Our pediatrician has been so great at preparing me for the stage ahead with a boy and eating, late talking, early mobility he was dead-on for.
He is as solid as a rock. He’s got the best coosh all over, and the guy is heavy!
My back is really paying for it, but my mama heart couldn’t be more proud of this growing guy.
I cannot keep the boy in clothes – he grows in and out of sizes in a matter of weeks. I can’t shop ahead in seasons, because once we get to them, he’s no where near the size I thought he’d be.
He’s currently growing into 12m clothes. He’s in a size 3 shoe, and getting close to a 4.
He is in a size 4 diaper, the same size as Grae, and he fills them out way more than she does.
They are just the cutest ‘tiny big sister’, and ‘big baby brother’ you could ever imagine.
If Major had one single down-fall – and he does – it’s his sleep. I’m not sure what happened there, because he started out as a pretty great sleeper, but he really never got any better than he did as a newborn. He’s not my worst sleeper, but he still is wanting to eat 3 times a night and he barely naps for any amount of time.
We have really tried to work on his sleep habits, but as soon as we make some progress, it seems like a trip or a cold or something or another comes along and wrecks any progress we have made. The best he’s ever done is makes it until 3am, so that’s the goal we shoot for.
Usually though, he’s wanting to wake up and eat at 12, then 2, then 5, then 7…
He naps from 10-11 and 2-3ish, and maybe another cat nap around dinner time.
He likes going to bed, he just doesn’t stay asleep for as long as we’d hope.
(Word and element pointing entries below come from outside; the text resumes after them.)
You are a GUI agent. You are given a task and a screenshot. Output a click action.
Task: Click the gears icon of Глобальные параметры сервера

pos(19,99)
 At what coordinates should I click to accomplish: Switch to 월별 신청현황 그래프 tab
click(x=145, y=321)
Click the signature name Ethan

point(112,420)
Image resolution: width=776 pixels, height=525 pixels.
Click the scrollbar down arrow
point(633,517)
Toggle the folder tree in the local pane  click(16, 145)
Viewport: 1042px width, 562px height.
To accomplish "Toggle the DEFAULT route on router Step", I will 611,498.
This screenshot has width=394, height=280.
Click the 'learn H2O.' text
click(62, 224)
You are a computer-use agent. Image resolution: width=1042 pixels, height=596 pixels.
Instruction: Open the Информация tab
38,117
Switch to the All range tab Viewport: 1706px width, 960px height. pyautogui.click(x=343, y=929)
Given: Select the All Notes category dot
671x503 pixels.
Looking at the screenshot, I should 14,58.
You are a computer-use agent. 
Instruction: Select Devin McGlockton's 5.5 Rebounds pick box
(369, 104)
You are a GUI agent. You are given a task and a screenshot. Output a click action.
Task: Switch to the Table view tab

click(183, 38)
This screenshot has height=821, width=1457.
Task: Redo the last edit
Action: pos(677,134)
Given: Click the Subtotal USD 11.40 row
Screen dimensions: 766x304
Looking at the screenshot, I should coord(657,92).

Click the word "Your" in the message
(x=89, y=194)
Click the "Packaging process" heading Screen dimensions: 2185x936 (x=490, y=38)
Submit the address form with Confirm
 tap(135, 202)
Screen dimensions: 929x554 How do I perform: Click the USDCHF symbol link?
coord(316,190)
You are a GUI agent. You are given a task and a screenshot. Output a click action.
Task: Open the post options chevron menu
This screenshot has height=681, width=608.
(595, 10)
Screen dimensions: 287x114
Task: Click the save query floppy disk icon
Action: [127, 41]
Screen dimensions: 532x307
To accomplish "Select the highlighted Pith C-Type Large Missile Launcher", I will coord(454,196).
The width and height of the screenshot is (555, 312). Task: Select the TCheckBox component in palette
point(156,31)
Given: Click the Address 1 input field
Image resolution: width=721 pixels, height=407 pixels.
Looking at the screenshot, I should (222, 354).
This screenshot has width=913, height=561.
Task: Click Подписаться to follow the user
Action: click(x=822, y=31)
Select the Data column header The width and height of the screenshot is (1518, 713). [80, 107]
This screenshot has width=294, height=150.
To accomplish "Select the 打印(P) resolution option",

I don’t know what’s wrong with me, but I raise babies who hate sleep. Which is weird, because I’m really quite fond of sleeping.
At this age, it seems post partum depression starts creeping in for me. I am aware and know more of how to handle it, but it’s just something I deal with in the post-partum phase. I’ll chat more about depression in another post, but wanted to jot it down here for my records.
Major has made adjusting to four kids a serious breeze. He has seemed to sneak right into our family dynamic and add to it happily and effortlessly.
Each of us is just as smitten with him as the next, we can’t imagine what life was ever like without him in it.
Our world is brighter and happier with this sweet boy.
I just feel like the absolute luckiest mama to have my three sweet girls, and this special boy to boot.
He has changed me and softened me in all the best ways only a son could.
He makes me love a little deeper, smile a little easier, and live a little fuller.
Our love is the eternal kind, and I am ever so grateful for our Heavenly Father for making that type of love possible in this life.
Major, my sweet son, thank you for choosing me. For choosing us. We are so happy you’re here.